Prep time: 10 minutes

Cook time: 30 minutes

Ingredients

  • 2 portions (approx. 260g) Tassal salmon fillets, skin-off, cut into 4cm cubes
  • ½ tbsp coconut oil
  • 2 tbsp green curry paste
  • 1 lemongrass stalk, bruised, (optional)
  • 270ml coconut milk
  • 75ml boiling water
  • 300g green beans, trimmed
  • 200g sugar snap peas
  • 1 bunch broccolini, cut into 4cm pieces
  • 1 tsp fish sauce
  • juice of one lime
  • 1 cup steamed jasmine rice
  • ¼ cup fresh coriander leaves
  • 1 green chilli, thinly sliced (optional)
  • lime wedges to serve

Method

STEP 1

Heat the oil in a large frying pan on a medium-high heat. Add the lemongrass and curry paste, stir-fry for 2 minutes until fragrant.

STEP 2

Stir in the coconut milk and boiling water.
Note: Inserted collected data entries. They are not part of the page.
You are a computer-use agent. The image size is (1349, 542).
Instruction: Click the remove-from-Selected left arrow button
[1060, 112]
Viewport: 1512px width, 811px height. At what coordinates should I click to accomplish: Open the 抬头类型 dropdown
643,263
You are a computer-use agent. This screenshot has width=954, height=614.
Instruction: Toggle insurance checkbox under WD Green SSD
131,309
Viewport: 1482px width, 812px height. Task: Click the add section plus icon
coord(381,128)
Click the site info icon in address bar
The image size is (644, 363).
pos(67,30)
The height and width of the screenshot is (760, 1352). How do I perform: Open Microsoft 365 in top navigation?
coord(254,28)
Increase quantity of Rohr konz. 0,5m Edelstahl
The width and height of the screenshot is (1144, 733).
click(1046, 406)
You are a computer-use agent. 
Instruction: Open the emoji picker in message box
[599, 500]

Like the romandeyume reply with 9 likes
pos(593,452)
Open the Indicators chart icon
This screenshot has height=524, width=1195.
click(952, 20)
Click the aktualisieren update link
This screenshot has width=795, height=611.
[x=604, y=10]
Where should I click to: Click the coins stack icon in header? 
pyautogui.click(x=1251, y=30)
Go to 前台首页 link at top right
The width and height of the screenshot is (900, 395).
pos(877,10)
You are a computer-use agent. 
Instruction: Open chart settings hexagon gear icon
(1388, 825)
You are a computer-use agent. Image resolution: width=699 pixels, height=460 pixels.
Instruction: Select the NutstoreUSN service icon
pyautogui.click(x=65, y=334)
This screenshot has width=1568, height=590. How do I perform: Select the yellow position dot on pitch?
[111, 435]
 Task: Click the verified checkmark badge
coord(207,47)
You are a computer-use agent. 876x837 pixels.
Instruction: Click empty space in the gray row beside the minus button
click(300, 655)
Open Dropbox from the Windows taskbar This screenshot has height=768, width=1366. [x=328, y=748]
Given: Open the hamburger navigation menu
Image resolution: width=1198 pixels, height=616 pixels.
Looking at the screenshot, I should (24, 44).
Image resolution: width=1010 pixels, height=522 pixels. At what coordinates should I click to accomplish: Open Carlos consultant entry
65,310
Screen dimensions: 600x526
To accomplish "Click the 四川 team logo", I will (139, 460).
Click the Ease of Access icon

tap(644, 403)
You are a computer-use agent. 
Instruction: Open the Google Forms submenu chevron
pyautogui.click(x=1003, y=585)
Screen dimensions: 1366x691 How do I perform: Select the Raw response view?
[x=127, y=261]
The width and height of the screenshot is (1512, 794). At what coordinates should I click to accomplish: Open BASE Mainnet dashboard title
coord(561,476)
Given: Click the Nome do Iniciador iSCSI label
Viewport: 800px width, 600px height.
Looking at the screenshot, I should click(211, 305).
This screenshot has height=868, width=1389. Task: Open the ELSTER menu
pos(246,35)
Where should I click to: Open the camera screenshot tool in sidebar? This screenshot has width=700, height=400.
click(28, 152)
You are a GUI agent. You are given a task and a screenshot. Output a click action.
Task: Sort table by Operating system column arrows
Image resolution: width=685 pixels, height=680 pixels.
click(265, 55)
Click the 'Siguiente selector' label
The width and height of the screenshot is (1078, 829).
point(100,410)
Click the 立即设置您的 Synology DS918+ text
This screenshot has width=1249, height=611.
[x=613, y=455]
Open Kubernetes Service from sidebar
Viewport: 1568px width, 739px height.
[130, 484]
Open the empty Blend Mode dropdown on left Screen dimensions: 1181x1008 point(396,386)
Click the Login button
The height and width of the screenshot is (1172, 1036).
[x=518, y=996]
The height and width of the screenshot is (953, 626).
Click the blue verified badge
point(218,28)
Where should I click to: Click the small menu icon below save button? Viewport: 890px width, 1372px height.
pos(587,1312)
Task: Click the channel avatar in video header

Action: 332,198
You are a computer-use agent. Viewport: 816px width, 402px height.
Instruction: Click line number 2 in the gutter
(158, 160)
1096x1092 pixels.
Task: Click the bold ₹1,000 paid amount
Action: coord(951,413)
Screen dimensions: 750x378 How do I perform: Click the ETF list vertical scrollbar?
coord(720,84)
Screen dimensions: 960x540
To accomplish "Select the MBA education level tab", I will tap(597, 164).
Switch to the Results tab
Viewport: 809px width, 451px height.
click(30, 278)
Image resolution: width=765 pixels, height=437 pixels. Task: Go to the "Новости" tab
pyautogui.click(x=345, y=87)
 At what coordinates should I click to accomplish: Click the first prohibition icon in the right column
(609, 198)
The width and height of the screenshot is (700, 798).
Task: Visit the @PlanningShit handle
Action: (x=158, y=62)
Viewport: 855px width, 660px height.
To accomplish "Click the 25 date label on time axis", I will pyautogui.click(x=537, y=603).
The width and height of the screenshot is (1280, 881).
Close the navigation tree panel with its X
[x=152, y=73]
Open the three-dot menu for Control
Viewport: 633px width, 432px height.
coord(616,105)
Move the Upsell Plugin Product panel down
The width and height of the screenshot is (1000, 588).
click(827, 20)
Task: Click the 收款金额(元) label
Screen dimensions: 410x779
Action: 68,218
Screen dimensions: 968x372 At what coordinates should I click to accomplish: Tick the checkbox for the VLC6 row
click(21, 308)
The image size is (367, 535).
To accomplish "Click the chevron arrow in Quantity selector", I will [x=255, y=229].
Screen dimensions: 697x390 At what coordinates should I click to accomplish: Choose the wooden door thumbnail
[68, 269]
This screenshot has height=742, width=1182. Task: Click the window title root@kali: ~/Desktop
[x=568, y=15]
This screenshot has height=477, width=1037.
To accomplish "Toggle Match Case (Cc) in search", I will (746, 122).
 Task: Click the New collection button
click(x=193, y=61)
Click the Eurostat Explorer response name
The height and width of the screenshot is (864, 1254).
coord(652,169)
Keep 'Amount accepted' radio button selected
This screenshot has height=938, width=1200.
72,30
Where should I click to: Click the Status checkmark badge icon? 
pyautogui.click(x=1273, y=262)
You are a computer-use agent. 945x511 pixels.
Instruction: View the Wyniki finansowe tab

Bring to a simmer and cook for 10 minutes.

STEP 3

Add beans, broccolini and peas. Cook for 5 minutes.

STEP 4

Stir in the fish sauce and lime juice. Carefully add the salmon, cover and cook for 4 minutes until the fish is just cooked and the vegetables are tender.

STEP 5

Discard the lemongrass stalk and serve with rice. Top with sliced green chilli, coriander and lime wedges.